▶ Page text:
Boho home decor can feel hard to pull off, but it often looks best when you take the pressure off and just lean into what feels most personally compelling. After all the style prioritizes worn, comfortable interiors that speak more to the life of the individual dweller than to any particular rule book. And if there’s anyone whose home truly exemplifies the joys of boho design, it’s AD100 designer and Jungalow founder Justina Blakeney.
“For me, what is at the heart of the ‘boho design’ style is freedom,” Blakeney says via email. “That’s what is so appealing about it. It’s about the freedom to express oneself, about the freedom to be spontaneous, to invite the energies and stories from travel and nature into the home.” She adds: “It’s about embracing one’s wild side. But, perhaps most of all, it’s kind of like treating the home as an ongoing art project—it’s creative, deeply personal, and ever evolving.”
Words to live—and decorate—by, it seems. Below, we’re sharing four inspiring homes from the pages of AD that feature boho home decor.

▶ Extracted material:

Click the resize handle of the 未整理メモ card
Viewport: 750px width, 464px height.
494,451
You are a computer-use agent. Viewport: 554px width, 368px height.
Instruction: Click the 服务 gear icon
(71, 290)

--

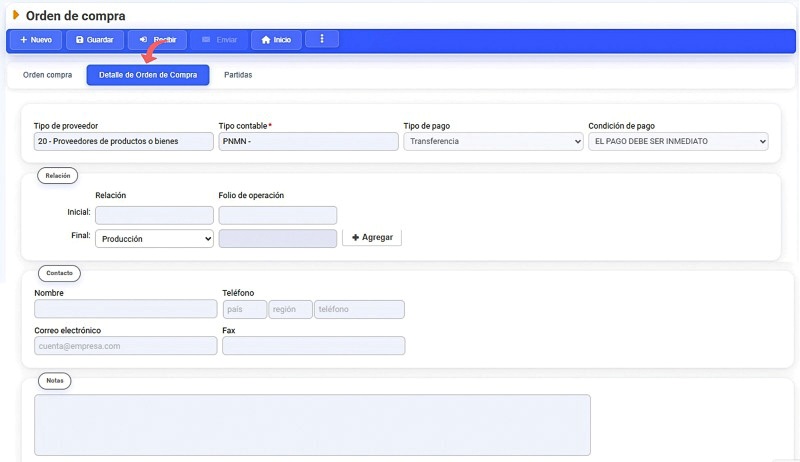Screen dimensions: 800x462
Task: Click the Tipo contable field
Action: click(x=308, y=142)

▶ Tasks and exercises:
1. According to the boho decor article, why does this style often look best when you take the pressure off and lean into what feels personally compelling? Answer in one to three sentences.
2. Resume the boho home decor article after its final sentence.
None of the records above is needed for what follows.

▶ Expected responses:
1. The boho style prioritizes worn, comfortable interiors that speak more to the life of the individual dweller than to any particular rule book. Following your own taste suits it better than trying to get it right.

2.
Justina Blakeney’s Los Angeles Abode
An unapologetically self-identifying maximalist, Justina Blakeney founded trendsetting design blog Jungalow back in 2009 to bring her personal vision of beauty into the world and help others tap into their creativity by better expressing themselves inside their homes. Since then, she’s continued to build the Jungalow empire, launching its namesake design brand in 2014 and cultivating a passionately engaged digital community that follows her every move. While the pandemic slowed the world down, Blakeney was busier than ever, publishing her third book, Jungalow: Decorate Wild, and expanding the Opalhouse designed with Jungalow collection for Target. On top of all that, she and her husband, Jason Rosencrantz, and their now nine-year-old daughter, Ida, were also creating a new home.
The multihyphenate entrepreneur vividly recalls the first apartment she lived on her own at the age of 28, a botanical-print-filled space in LA that she moved into after spending seven years in Italy. “That was the first time I had a place all to myself,” she recalls. “Although it was somewhat short-lived because I moved in with my then boyfriend—now husband—about a year later, I really was able to express myself in a way that I felt like I had never had the freedom to do before that. It was really just about me.”